Née en 1988. Vit et travaille en Guadeloupe.
Le travail de Minia Biabiany explore une pratique artistique qui explore les récits caribéens, les processus de décolonisation et la relation entre le langage, le corps et le territoire. À travers des installations, des vidéos et des projets pédagogiques, elle interroge la mémoire et l’héritage colonial en utilisant des matériaux organiques et des gestes minimalistes.
Son travail s’ancre dans une réflexion sur la perception et le déplacement, où la langue et le corps deviennent des vecteurs de transmission.
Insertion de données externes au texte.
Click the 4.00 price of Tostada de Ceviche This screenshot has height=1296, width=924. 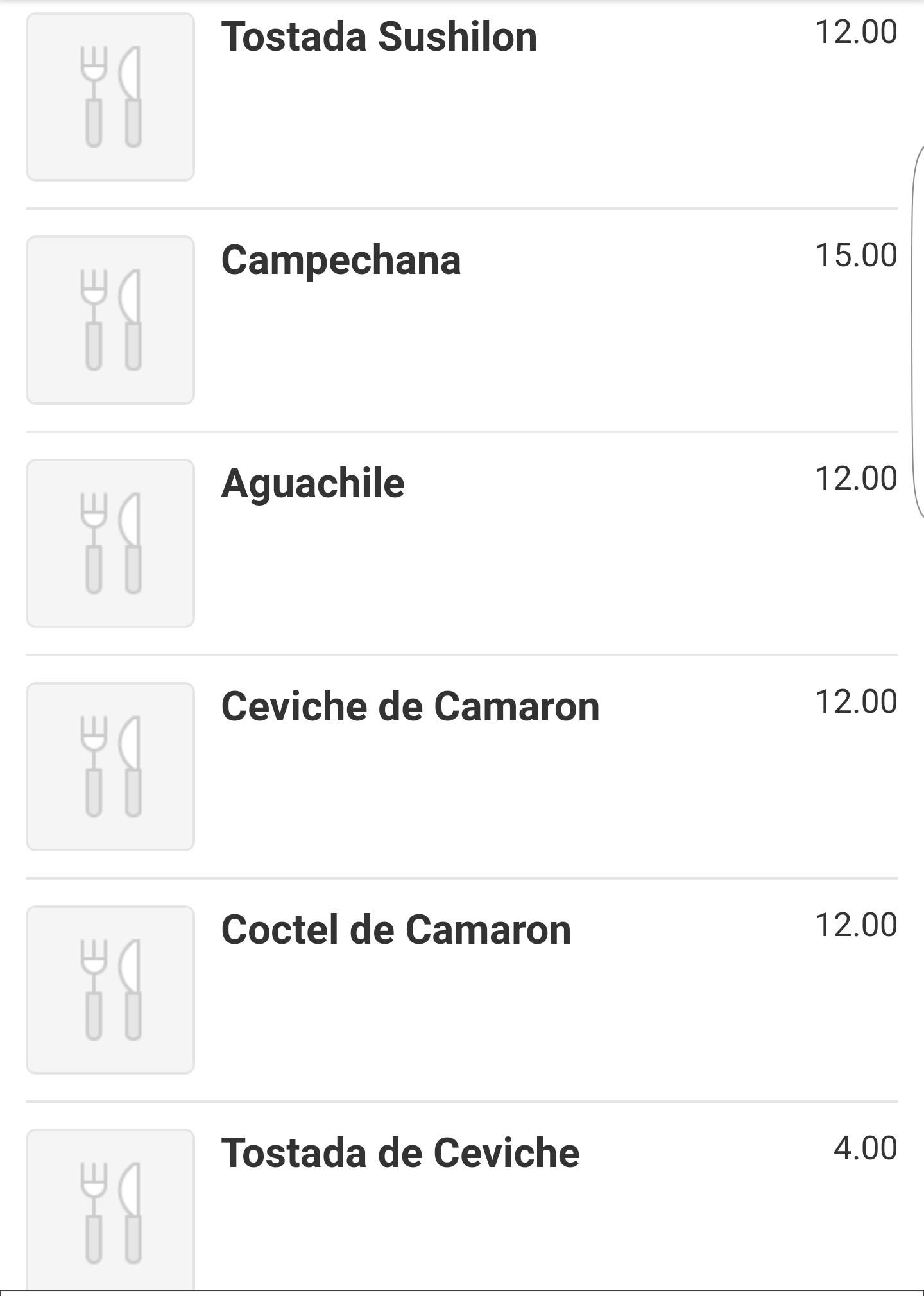[x=865, y=1148]
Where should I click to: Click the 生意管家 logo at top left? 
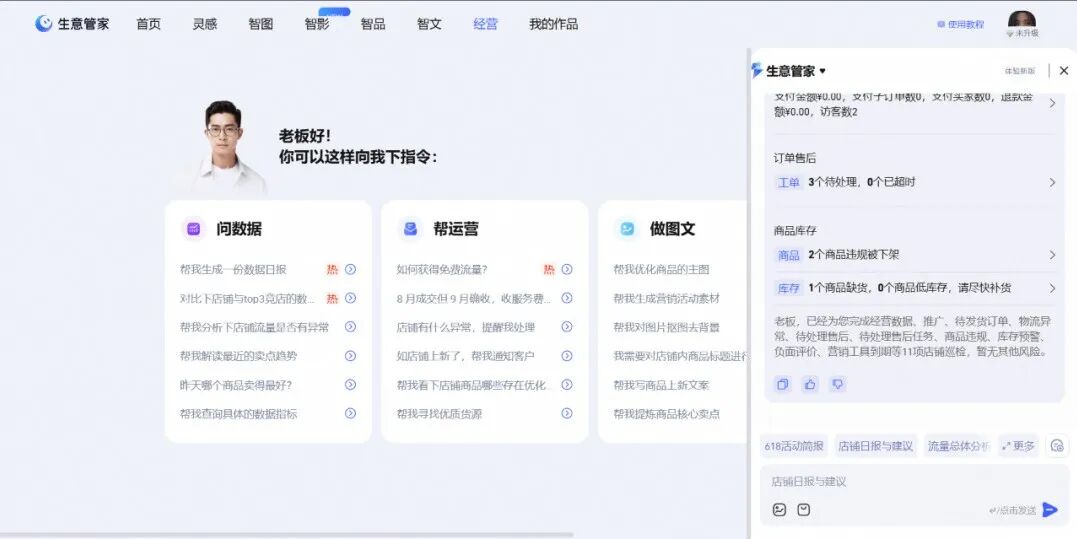(x=72, y=23)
En s’appuyant sur la poésie et la sensorialité, elle crée des espaces où l’histoire et les savoirs ancestraux dialoguent avec le présent.
Son travail a été présenté dans de nombreuses expositions, notamment à la Biennale de São Paulo (São Paulo, Brésil, 2025), à l’Instituto Tomie Ohtake (São Paulo, Brésil, 2025), au Musarth (Guadeloupe, France, 2025), à KunstMeran (Merano, Italie, 2025), au Frac Poitou-Charentes (Angoulême, France, 2025), au WIELS (Bruxelles, Belgique, 2025), à la Biennale du Mercosur (Porto Alegre, Brésil, 2025), à Semillero Caribe x Persona Curada (ENSAD, Paris, France, 2025), à Dlo a rasin (James Madison University, Virginie, États-Unis, 2024), à TEOR/éTica (San José, Costa Rica, 2023), au Palais de Tokyo (Paris, France, 2022), à La Verrière (Bruxelles, Belgique, 2020), au Corcoran (Washington D.C., États-Unis, 2019), au Mémorial ACTe (Pointe-à-Pitre, Guadeloupe, France, 2017), à la 10e Biennale de Berlin (Berlin, Allemagne, 2018), au Centro León (Santiago de los Caballeros, République dominicaine, 2018), à Witte de With (Rotterdam, Pays-Bas, 2016), ainsi qu’à Cráter Invertido (Mexico, Mexique, 2016) et à SIGNAL (Malmö, Suède, 2016).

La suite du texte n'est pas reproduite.